### WHAT IS BEING ASKED
Only the lines from the one with "Given: Open the" to the end of the data below should be returned, each exactly as it stands.

++++ DATA FOR PROCESSING

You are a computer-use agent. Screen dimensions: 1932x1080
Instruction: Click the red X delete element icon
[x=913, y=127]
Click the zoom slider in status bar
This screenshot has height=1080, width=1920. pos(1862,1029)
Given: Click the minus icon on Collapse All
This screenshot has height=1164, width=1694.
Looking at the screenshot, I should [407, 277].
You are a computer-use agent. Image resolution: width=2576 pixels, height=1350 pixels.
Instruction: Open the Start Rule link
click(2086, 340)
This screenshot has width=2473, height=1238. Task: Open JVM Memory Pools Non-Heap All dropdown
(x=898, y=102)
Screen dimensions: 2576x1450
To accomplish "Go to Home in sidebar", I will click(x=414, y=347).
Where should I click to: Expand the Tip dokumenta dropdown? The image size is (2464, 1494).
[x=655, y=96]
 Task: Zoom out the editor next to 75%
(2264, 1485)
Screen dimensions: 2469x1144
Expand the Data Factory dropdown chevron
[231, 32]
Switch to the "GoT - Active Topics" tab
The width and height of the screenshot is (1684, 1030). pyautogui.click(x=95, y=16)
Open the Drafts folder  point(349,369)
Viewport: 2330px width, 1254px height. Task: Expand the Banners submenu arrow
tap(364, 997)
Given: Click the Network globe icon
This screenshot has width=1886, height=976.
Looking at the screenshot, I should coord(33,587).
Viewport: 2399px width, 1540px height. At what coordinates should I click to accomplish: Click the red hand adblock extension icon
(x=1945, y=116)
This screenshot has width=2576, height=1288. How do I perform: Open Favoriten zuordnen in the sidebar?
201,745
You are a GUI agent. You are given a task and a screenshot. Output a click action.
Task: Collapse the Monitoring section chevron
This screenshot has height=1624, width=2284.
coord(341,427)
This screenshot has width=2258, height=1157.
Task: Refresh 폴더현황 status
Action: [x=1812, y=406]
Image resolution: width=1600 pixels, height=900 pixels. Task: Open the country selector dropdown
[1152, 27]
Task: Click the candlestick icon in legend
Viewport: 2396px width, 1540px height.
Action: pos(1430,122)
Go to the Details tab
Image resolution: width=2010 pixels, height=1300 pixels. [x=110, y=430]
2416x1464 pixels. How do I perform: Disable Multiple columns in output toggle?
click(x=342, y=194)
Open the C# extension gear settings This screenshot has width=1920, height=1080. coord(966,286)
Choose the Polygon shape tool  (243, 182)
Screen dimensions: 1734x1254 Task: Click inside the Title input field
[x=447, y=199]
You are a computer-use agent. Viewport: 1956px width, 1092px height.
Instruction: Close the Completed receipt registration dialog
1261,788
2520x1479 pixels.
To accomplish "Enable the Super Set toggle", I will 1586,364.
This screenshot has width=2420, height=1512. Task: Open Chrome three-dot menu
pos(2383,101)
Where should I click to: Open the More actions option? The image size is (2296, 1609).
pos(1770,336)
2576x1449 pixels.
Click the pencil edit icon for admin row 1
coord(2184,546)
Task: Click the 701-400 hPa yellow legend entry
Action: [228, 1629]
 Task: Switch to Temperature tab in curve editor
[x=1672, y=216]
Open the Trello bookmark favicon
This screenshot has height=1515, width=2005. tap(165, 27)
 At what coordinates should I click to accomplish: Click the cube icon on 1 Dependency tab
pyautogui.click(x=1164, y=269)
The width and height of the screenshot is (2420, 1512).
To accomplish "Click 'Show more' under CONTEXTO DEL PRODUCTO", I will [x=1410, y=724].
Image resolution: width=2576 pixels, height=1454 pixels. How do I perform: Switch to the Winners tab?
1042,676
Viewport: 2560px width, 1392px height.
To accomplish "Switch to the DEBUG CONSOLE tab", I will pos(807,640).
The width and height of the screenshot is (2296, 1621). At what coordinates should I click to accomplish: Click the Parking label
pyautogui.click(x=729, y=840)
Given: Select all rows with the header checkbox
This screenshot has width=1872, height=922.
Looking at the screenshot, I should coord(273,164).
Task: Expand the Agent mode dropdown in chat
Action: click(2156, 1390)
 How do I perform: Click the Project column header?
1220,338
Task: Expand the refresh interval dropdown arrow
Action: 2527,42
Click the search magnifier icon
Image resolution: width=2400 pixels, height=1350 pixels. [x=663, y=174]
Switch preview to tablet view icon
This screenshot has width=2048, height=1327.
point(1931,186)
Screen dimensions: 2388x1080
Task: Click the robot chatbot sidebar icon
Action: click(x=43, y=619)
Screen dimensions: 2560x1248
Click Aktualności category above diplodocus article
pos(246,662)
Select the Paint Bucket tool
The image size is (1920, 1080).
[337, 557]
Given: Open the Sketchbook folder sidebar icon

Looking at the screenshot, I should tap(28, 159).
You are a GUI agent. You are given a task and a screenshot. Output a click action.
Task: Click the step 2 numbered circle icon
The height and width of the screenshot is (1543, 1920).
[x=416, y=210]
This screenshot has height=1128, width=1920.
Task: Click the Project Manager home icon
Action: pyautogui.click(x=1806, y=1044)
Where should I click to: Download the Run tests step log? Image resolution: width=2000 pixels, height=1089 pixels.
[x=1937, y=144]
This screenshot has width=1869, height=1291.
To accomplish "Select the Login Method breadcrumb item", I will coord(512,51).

++++++++

### WRITTEN ANSWER
Given: Open the Sketchbook folder sidebar icon

Looking at the screenshot, I should tap(28, 159).
You are a GUI agent. You are given a task and a screenshot. Output a click action.
Task: Click the step 2 numbered circle icon
The height and width of the screenshot is (1543, 1920).
[x=416, y=210]
This screenshot has height=1128, width=1920.
Task: Click the Project Manager home icon
Action: pyautogui.click(x=1806, y=1044)
Where should I click to: Download the Run tests step log? Image resolution: width=2000 pixels, height=1089 pixels.
[x=1937, y=144]
This screenshot has width=1869, height=1291.
To accomplish "Select the Login Method breadcrumb item", I will coord(512,51).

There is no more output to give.